Kota Kudus semakin terbentuk setelah Kandjeng Soesoehoenan Koedoes (Djakfar Sidhiq) banyak berkarya membenahi berbagai bidang kehidupan di kota itu. Perkembangan kota ditandai dengan pembangunan Masjid Agung Kudus di tahun 1549 M, sesuai dengan tulisan di atas mihrab masjid, angka 956 H. Saat itu, Sultan Trenggana masih jumeneng sebagai Raja Kraton Demak.

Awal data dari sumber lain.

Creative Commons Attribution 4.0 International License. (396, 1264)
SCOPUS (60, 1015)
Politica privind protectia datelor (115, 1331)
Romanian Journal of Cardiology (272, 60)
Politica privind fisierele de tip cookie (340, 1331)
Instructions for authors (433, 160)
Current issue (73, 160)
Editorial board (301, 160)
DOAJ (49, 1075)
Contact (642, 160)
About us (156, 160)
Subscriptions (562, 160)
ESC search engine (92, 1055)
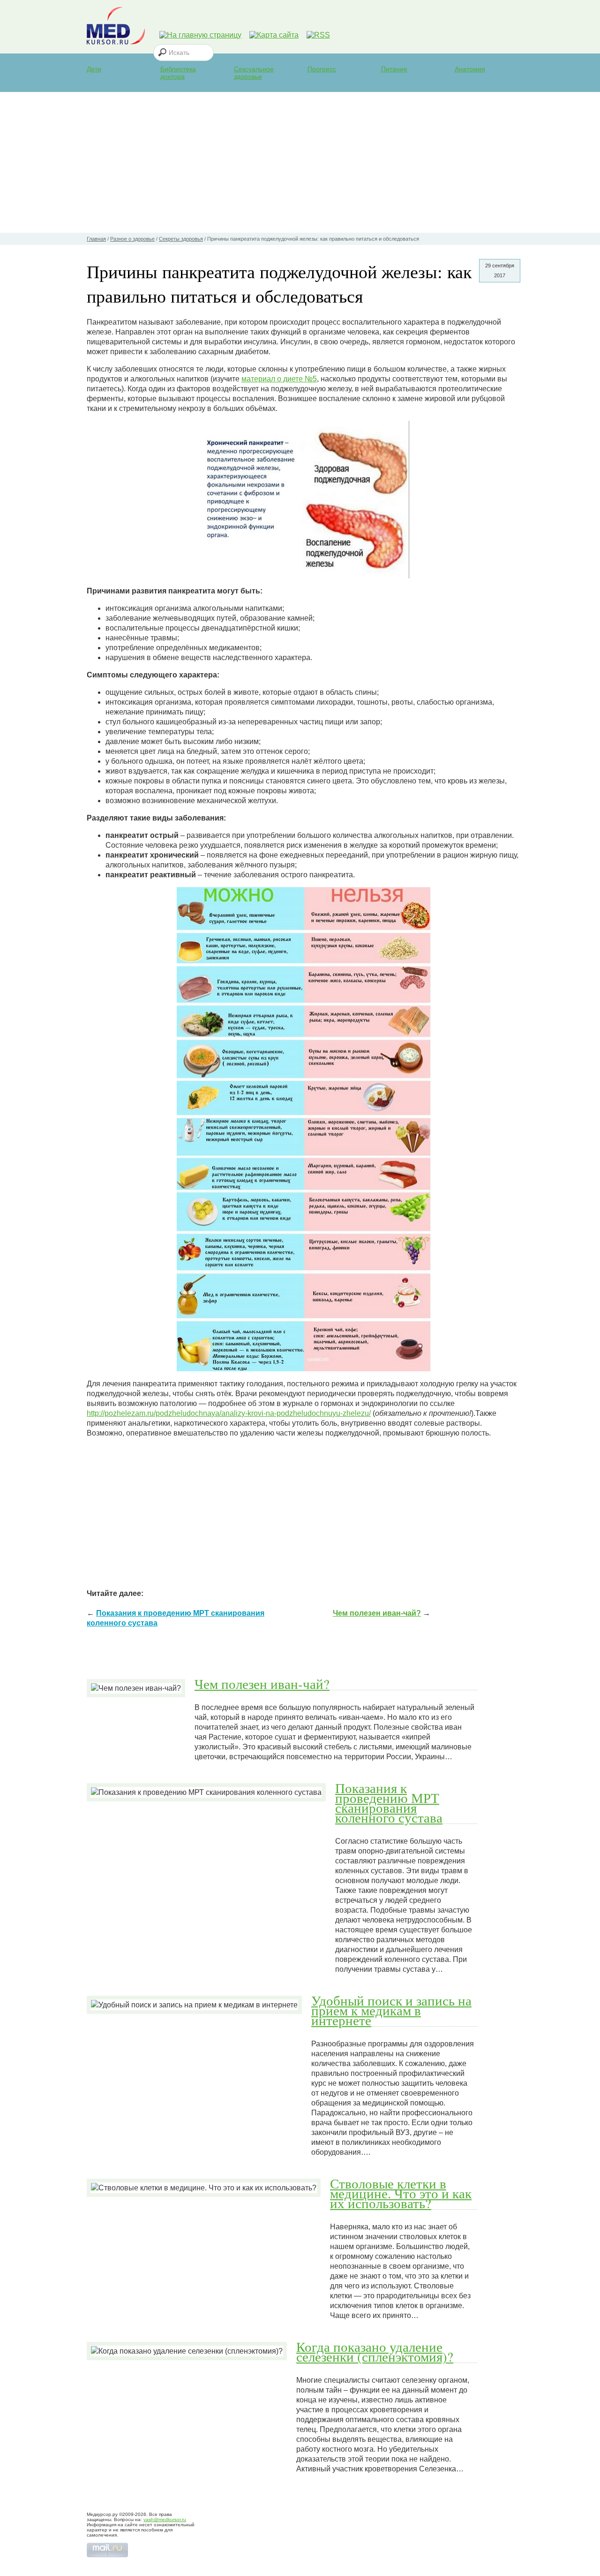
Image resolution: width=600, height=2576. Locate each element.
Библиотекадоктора (178, 72)
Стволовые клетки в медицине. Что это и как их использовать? (401, 2193)
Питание (394, 69)
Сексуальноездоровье (254, 72)
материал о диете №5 (279, 379)
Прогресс (322, 69)
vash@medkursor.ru (164, 2519)
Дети (94, 69)
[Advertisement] (300, 162)
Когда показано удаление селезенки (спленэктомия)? (374, 2351)
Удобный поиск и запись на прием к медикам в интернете (391, 2010)
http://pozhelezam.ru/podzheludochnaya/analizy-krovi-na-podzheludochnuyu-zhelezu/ (229, 1413)
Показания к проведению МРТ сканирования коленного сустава (388, 1802)
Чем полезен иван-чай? (377, 1613)
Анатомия (470, 69)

Sama dengan penuturan KRA Panembahan Didik Gilingwesi Hadinagoro, bahwa nama Kota Kudus berasal dari kata dalam Bahasa Arab, “Al Quds” yang kurang lebih bermakna “tempat suci”. Kata itu seterusnya diadaptasi lidah orang Jawa menjadi “Kudus”, yang menggantikan nama lama tempat itu, yaitu Tajug, yang letaknya tidak jauh dari Kraton Demak Bintara.

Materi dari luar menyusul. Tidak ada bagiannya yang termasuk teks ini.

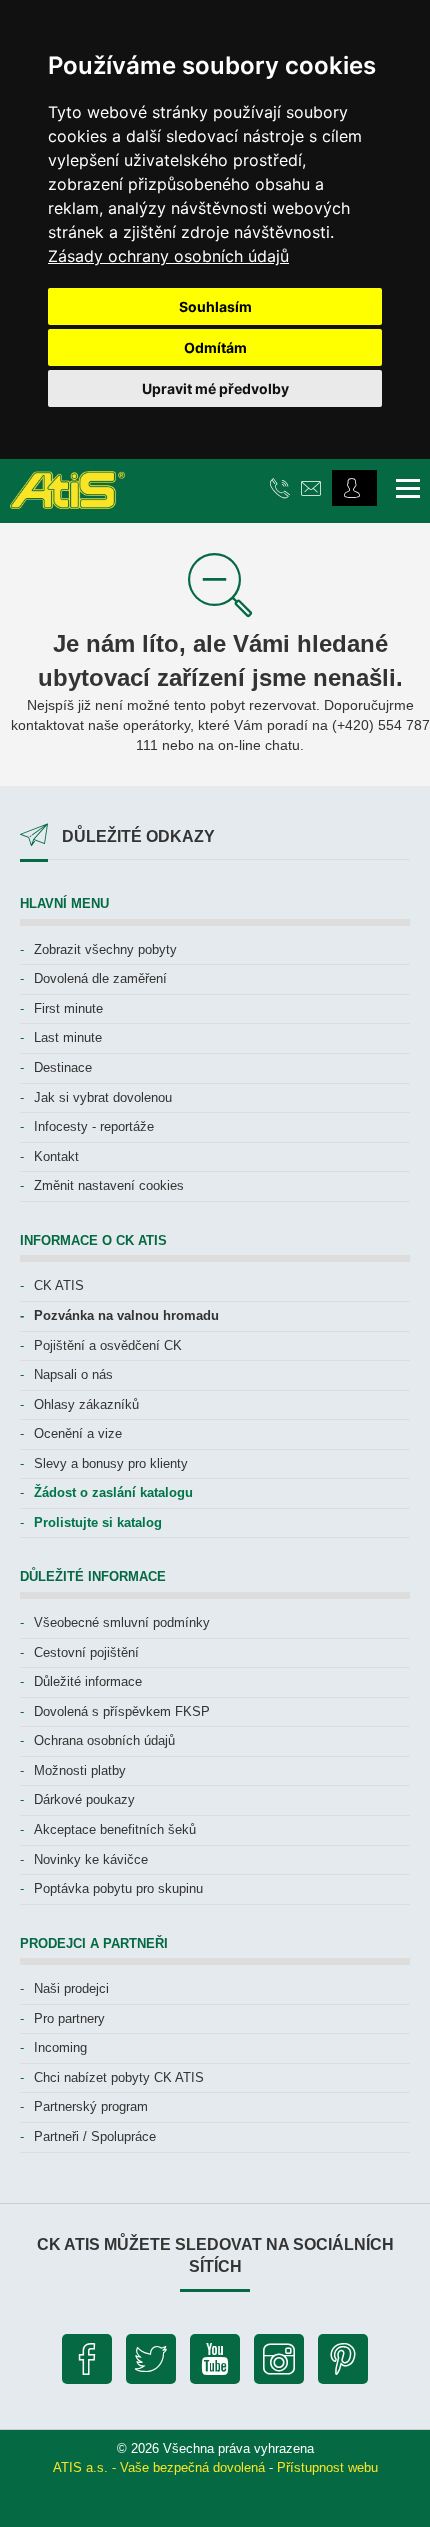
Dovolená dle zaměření (100, 978)
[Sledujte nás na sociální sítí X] (151, 2364)
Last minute (68, 1037)
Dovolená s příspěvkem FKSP (122, 1711)
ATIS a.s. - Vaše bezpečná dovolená (159, 2467)
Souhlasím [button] (215, 306)
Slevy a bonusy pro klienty (111, 1463)
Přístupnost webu (327, 2467)
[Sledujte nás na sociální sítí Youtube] (215, 2364)
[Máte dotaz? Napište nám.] (313, 487)
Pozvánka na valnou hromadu (126, 1315)
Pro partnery (69, 2018)
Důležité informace (88, 1681)
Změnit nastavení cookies (109, 1185)
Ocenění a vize (78, 1433)
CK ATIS (59, 1285)
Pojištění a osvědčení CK (108, 1345)
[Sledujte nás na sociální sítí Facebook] (87, 2364)
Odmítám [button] (215, 347)
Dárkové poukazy (84, 1799)
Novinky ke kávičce (91, 1859)
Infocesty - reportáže (94, 1126)
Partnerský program (91, 2106)
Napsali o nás (73, 1374)
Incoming (60, 2047)
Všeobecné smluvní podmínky (122, 1622)
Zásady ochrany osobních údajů (168, 256)
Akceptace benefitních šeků (115, 1829)
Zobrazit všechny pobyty (105, 949)
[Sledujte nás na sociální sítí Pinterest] (343, 2364)
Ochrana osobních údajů (104, 1740)
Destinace (63, 1067)
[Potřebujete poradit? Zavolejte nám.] (282, 487)
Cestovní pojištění (86, 1652)
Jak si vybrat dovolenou (103, 1097)
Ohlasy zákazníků (86, 1404)
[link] (168, 256)
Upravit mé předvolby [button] (215, 388)
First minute (68, 1008)
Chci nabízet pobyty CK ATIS (119, 2077)
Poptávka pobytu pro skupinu (118, 1888)
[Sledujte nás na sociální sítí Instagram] (279, 2364)
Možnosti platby (80, 1770)
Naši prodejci (71, 1988)
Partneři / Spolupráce (95, 2136)
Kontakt (56, 1156)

Kehadiran saudagar China bernama The Ling Sing, banyak berjasa menggarap tata ruang kota yang kemudian menjadi Kota Kudus. Dia mendapat pangkat dan gelar dari Kraton Demak, Kanjeng Kyai Demang Telingsing, yang menurut KRA Panembahan Didik, karena menularkan kemampuan berdagang dan ketrampilan ukir kayu, sebelum bergeser ke (Kabupaten) Jepara. (Won Poerwono-bersambung/i1)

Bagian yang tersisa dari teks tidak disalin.